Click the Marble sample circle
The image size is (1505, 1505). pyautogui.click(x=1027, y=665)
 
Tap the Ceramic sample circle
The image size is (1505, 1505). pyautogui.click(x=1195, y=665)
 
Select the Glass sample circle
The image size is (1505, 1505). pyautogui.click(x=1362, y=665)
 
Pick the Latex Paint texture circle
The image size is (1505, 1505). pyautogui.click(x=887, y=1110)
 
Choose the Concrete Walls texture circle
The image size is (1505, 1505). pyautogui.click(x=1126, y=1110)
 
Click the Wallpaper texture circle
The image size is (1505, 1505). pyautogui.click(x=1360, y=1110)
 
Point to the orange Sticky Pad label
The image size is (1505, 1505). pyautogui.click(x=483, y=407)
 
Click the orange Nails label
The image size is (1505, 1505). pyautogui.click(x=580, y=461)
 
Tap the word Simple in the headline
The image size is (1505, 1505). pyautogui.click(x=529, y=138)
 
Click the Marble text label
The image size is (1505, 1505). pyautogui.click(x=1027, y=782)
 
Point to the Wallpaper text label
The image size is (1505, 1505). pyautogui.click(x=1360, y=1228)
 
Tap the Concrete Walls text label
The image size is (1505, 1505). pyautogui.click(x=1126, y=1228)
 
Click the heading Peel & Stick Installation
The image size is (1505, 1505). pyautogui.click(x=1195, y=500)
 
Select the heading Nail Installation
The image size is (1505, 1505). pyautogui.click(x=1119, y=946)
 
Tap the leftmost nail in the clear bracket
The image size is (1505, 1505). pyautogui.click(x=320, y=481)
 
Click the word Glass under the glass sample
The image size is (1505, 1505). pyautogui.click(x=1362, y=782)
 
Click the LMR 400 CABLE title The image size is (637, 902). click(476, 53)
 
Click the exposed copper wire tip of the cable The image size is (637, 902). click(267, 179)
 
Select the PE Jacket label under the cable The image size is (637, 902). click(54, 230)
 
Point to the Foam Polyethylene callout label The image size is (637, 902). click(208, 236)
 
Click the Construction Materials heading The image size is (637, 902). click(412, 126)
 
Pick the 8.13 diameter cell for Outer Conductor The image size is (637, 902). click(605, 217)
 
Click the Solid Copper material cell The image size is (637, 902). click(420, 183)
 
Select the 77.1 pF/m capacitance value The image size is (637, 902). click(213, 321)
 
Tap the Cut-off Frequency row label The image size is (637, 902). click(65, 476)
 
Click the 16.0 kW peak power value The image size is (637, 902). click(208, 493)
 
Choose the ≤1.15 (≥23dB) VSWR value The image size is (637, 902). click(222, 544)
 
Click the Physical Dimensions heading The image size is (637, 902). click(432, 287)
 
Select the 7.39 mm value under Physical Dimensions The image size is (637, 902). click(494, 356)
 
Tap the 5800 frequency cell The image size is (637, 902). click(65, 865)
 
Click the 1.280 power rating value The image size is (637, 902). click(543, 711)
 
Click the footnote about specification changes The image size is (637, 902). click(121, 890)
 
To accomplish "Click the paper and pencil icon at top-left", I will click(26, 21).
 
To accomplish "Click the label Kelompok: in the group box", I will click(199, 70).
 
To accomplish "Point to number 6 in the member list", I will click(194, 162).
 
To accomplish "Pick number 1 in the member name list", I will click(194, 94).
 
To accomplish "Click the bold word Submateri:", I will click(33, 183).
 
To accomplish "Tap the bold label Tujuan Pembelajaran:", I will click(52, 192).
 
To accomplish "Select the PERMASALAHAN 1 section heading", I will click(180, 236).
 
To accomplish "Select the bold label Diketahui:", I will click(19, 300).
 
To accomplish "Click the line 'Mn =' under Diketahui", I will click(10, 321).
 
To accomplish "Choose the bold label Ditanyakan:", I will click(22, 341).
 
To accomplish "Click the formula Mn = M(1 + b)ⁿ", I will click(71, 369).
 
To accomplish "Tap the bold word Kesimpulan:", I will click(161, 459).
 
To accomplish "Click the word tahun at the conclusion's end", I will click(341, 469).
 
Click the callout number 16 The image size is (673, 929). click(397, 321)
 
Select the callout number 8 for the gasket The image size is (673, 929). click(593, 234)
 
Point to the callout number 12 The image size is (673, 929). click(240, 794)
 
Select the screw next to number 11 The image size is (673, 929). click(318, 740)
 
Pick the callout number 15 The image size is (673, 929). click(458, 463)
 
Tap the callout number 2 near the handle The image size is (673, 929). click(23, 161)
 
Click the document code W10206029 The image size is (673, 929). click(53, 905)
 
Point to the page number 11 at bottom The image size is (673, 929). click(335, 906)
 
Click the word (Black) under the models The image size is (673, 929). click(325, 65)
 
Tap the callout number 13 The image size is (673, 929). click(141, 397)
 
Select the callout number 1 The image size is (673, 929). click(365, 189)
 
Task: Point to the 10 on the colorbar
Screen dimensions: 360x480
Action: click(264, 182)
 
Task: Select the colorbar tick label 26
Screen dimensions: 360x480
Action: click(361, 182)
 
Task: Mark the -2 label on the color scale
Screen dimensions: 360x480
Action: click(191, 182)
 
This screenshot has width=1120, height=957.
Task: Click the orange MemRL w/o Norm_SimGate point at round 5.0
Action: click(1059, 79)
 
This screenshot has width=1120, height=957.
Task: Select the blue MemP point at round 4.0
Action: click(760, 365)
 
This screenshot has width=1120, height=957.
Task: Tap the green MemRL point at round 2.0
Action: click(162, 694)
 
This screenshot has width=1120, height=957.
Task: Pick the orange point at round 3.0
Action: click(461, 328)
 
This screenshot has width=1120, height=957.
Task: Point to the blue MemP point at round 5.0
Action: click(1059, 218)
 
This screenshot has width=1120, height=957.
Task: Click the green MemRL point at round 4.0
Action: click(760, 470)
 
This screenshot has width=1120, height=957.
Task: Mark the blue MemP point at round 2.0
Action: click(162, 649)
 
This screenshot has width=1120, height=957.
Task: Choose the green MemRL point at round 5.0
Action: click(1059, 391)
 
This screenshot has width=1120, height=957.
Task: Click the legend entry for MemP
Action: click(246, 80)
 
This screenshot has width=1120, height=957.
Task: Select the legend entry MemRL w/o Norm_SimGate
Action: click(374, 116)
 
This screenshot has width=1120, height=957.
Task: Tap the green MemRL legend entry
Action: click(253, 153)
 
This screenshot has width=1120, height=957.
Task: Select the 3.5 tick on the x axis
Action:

************

**WRITTEN INSTRUCTION**: Retype the stretch of entries from the line that contains "Select the Glass sample circle" through the line that contains "The image size is (1505, 1505). pyautogui.click(x=1360, y=1228)", keeping both of those lines.

**OUTPUT BELOW**:
Select the Glass sample circle
The image size is (1505, 1505). pyautogui.click(x=1362, y=665)
 
Pick the Latex Paint texture circle
The image size is (1505, 1505). pyautogui.click(x=887, y=1110)
 
Choose the Concrete Walls texture circle
The image size is (1505, 1505). pyautogui.click(x=1126, y=1110)
 
Click the Wallpaper texture circle
The image size is (1505, 1505). pyautogui.click(x=1360, y=1110)
 
Point to the orange Sticky Pad label
The image size is (1505, 1505). pyautogui.click(x=483, y=407)
 
Click the orange Nails label
The image size is (1505, 1505). pyautogui.click(x=580, y=461)
 
Tap the word Simple in the headline
The image size is (1505, 1505). pyautogui.click(x=529, y=138)
 
Click the Marble text label
The image size is (1505, 1505). pyautogui.click(x=1027, y=782)
 
Point to the Wallpaper text label
The image size is (1505, 1505). pyautogui.click(x=1360, y=1228)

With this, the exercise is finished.